» **Task goal**
Within the material below, transcribe exactly the lines from the one holding "564x500 pixels. Task: Switch" through the one holding "Open Металлические кровати listing title", keeping both ends and skipping the rest.

» **Exercise materials**
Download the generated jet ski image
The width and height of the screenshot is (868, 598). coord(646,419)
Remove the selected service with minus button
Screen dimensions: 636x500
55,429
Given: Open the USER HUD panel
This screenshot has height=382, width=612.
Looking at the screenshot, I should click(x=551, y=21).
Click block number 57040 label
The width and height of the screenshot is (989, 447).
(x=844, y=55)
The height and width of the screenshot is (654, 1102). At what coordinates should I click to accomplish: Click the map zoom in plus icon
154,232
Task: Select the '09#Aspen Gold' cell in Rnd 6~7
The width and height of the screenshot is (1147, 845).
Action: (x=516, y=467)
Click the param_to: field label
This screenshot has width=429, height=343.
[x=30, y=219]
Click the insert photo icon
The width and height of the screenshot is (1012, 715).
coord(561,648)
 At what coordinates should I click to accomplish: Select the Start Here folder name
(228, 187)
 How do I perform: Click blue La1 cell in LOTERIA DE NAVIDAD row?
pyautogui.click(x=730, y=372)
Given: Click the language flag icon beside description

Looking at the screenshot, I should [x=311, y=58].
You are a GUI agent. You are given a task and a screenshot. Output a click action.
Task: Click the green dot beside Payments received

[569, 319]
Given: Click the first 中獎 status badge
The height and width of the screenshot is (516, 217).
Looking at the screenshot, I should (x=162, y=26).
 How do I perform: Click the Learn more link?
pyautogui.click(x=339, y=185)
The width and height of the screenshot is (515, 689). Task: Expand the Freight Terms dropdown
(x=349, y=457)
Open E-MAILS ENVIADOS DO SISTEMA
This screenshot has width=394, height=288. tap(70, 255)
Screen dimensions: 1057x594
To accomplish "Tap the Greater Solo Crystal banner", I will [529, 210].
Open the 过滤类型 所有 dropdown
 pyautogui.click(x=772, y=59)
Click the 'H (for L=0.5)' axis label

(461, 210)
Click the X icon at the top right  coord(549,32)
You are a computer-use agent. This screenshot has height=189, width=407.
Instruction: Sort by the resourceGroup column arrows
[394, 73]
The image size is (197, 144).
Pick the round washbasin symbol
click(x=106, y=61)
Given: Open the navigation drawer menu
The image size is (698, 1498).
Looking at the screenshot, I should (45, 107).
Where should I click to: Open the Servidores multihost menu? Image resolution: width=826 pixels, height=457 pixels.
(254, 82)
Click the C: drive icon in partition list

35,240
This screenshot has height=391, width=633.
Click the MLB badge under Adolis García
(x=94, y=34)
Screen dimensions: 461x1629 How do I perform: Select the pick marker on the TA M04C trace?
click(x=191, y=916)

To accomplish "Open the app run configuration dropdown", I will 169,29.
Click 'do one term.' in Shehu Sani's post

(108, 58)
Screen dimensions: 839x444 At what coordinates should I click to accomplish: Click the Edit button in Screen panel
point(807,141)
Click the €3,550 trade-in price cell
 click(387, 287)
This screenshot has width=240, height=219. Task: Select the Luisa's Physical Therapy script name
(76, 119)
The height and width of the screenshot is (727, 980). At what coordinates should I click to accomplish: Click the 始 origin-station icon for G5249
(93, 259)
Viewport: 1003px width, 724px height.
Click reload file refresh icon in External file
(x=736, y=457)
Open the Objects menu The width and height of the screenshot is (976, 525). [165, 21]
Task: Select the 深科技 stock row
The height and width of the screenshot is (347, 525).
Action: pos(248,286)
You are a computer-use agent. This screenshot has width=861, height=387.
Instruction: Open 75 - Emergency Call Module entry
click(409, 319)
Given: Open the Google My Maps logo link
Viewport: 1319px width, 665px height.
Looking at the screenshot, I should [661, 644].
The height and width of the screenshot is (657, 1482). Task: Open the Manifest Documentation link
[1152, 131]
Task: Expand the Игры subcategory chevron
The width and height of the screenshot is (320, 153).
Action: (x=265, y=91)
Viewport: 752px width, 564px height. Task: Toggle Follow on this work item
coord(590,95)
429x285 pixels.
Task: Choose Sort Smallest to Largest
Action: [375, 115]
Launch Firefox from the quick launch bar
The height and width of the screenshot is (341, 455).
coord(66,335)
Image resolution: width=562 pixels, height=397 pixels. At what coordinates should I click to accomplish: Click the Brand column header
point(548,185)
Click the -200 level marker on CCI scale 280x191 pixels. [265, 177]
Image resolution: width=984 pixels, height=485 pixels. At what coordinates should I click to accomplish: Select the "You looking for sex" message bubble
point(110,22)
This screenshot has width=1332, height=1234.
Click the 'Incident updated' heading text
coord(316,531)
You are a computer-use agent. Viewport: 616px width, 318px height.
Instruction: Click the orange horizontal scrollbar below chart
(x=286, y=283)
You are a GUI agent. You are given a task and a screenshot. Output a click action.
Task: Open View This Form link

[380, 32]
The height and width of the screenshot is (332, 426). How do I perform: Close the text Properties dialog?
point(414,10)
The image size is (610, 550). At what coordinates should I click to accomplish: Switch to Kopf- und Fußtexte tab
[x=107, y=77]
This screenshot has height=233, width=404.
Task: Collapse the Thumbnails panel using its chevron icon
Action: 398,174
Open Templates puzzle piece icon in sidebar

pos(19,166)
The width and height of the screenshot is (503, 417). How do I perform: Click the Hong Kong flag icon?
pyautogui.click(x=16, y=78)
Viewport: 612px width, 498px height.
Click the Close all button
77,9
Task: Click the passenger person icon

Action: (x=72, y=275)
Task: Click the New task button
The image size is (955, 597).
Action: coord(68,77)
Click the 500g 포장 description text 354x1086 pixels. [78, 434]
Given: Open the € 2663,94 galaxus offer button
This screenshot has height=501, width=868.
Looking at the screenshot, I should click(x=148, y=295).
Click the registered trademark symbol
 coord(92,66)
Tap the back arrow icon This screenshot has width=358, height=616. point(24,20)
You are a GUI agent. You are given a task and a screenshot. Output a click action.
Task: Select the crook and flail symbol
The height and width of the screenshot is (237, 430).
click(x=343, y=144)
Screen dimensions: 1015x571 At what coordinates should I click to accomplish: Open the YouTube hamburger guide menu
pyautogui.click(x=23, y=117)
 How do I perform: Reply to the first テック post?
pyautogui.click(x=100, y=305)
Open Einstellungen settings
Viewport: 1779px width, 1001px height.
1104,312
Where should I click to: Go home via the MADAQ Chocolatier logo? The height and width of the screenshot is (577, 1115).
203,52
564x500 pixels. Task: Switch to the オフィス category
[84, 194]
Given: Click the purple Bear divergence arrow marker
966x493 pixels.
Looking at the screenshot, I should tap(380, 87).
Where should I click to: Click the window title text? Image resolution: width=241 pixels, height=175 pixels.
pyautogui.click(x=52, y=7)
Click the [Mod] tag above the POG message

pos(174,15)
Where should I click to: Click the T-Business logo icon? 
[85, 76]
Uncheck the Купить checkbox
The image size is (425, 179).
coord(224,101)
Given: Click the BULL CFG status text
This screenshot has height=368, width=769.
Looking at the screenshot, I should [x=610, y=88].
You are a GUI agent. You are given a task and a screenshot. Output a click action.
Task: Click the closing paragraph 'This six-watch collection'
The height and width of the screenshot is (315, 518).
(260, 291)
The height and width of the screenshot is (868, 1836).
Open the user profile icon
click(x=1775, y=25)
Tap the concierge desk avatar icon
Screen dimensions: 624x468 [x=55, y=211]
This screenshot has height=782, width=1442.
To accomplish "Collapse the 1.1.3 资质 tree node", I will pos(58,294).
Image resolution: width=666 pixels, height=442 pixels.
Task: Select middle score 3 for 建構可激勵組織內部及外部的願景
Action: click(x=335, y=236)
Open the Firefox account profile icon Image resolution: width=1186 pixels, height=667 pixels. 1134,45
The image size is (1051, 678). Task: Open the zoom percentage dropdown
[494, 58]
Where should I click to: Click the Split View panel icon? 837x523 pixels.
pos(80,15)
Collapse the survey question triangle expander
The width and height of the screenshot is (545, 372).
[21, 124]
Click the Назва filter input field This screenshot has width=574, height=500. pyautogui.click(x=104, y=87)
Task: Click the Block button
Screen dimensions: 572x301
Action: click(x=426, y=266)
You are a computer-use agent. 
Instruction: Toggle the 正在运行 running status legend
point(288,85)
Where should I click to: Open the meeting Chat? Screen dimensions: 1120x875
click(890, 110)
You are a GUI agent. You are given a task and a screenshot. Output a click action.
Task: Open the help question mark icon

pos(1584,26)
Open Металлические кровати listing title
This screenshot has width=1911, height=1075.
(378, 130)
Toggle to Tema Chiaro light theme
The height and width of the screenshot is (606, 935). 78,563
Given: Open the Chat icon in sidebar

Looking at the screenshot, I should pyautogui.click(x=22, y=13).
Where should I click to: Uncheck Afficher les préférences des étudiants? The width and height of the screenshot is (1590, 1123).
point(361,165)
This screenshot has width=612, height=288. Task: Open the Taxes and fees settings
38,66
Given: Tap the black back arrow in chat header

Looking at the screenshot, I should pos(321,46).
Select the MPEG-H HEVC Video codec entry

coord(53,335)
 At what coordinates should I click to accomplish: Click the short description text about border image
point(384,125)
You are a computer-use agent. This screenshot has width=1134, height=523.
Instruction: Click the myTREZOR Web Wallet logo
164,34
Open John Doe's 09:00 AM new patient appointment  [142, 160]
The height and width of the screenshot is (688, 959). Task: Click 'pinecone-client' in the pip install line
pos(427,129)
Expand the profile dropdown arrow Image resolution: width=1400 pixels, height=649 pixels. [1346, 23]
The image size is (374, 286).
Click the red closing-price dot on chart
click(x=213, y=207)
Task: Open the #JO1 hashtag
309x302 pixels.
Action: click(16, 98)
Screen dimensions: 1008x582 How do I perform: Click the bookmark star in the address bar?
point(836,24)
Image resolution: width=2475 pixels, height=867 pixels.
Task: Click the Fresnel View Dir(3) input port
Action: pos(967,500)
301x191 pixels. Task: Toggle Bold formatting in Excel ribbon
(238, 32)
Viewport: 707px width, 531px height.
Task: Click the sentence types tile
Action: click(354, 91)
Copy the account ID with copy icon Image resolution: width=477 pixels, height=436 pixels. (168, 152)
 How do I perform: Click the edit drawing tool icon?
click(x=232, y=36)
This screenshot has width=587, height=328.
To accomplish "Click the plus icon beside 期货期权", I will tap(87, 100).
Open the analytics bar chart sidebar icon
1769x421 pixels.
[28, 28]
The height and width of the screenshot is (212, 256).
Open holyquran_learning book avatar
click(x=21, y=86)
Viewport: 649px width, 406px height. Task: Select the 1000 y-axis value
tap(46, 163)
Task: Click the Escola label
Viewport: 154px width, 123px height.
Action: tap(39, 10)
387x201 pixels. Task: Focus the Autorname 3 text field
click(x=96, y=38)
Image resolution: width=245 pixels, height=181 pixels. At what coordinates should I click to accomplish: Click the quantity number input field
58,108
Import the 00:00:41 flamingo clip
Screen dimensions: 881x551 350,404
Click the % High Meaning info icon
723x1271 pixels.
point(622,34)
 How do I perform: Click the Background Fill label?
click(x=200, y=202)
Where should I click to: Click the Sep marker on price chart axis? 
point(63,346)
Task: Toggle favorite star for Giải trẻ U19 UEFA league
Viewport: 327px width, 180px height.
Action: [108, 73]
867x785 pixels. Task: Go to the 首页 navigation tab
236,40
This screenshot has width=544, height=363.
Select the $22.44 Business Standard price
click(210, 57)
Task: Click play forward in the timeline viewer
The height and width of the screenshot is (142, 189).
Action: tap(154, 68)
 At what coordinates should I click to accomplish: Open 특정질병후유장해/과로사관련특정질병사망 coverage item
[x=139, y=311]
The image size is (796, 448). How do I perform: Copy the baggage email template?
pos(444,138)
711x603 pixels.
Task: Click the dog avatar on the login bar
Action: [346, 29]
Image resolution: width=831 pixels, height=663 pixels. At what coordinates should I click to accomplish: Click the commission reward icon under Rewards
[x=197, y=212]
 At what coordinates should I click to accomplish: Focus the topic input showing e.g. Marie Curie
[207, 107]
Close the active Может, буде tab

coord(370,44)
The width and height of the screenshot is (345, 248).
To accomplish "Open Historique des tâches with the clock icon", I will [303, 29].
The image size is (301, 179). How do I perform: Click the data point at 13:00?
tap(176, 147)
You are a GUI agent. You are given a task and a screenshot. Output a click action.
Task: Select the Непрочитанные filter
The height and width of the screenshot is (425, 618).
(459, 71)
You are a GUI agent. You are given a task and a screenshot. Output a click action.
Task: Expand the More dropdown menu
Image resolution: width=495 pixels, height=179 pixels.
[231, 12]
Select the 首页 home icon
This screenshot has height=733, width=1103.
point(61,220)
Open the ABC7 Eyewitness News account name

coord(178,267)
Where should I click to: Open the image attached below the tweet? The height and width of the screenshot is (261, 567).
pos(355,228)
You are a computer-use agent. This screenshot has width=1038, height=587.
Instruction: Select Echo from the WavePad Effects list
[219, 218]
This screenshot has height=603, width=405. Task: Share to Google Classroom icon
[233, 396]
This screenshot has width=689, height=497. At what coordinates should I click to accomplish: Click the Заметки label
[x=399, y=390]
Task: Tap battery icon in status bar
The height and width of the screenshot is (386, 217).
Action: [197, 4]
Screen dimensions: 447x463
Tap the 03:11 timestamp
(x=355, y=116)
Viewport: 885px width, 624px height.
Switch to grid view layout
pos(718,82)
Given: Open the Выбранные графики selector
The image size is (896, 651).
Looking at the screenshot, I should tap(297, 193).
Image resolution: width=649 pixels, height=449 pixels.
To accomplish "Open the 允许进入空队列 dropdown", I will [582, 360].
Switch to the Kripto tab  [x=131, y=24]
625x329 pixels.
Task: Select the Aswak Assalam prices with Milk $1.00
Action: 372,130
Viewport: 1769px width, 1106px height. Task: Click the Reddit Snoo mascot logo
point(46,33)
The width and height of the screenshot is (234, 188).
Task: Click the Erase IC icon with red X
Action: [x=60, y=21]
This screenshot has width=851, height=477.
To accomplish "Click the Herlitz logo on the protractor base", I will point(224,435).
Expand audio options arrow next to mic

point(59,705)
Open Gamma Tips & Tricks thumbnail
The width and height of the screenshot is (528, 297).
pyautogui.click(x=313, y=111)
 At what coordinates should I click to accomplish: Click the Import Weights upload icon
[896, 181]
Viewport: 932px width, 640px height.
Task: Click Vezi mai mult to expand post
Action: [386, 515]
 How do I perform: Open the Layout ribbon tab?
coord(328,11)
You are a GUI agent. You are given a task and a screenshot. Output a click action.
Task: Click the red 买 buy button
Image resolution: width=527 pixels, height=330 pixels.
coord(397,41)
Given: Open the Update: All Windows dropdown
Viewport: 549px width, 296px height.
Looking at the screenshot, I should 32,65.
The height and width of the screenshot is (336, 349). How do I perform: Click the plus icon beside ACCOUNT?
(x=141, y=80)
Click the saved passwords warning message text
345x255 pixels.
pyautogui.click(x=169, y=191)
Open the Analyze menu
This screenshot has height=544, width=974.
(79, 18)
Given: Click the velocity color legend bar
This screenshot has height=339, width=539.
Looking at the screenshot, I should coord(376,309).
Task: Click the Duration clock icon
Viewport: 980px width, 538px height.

» **Exercise answer**
564x500 pixels. Task: Switch to the オフィス category
[84, 194]
Given: Click the purple Bear divergence arrow marker
966x493 pixels.
Looking at the screenshot, I should tap(380, 87).
Where should I click to: Click the window title text? Image resolution: width=241 pixels, height=175 pixels.
pyautogui.click(x=52, y=7)
Click the [Mod] tag above the POG message

pos(174,15)
Where should I click to: Click the T-Business logo icon? 
[85, 76]
Uncheck the Купить checkbox
The image size is (425, 179).
coord(224,101)
Given: Click the BULL CFG status text
This screenshot has height=368, width=769.
Looking at the screenshot, I should [x=610, y=88].
You are a GUI agent. You are given a task and a screenshot. Output a click action.
Task: Click the closing paragraph 'This six-watch collection'
The height and width of the screenshot is (315, 518).
(260, 291)
The height and width of the screenshot is (868, 1836).
Open the user profile icon
click(x=1775, y=25)
Tap the concierge desk avatar icon
Screen dimensions: 624x468 [x=55, y=211]
This screenshot has height=782, width=1442.
To accomplish "Collapse the 1.1.3 资质 tree node", I will pos(58,294).
Image resolution: width=666 pixels, height=442 pixels.
Task: Select middle score 3 for 建構可激勵組織內部及外部的願景
Action: click(x=335, y=236)
Open the Firefox account profile icon Image resolution: width=1186 pixels, height=667 pixels. 1134,45
The image size is (1051, 678). Task: Open the zoom percentage dropdown
[494, 58]
Where should I click to: Click the Split View panel icon? 837x523 pixels.
pos(80,15)
Collapse the survey question triangle expander
The width and height of the screenshot is (545, 372).
[21, 124]
Click the Назва filter input field This screenshot has width=574, height=500. pyautogui.click(x=104, y=87)
Task: Click the Block button
Screen dimensions: 572x301
Action: click(x=426, y=266)
You are a computer-use agent. 
Instruction: Toggle the 正在运行 running status legend
point(288,85)
Where should I click to: Open the meeting Chat? Screen dimensions: 1120x875
click(890, 110)
You are a GUI agent. You are given a task and a screenshot. Output a click action.
Task: Open the help question mark icon

pos(1584,26)
Open Металлические кровати listing title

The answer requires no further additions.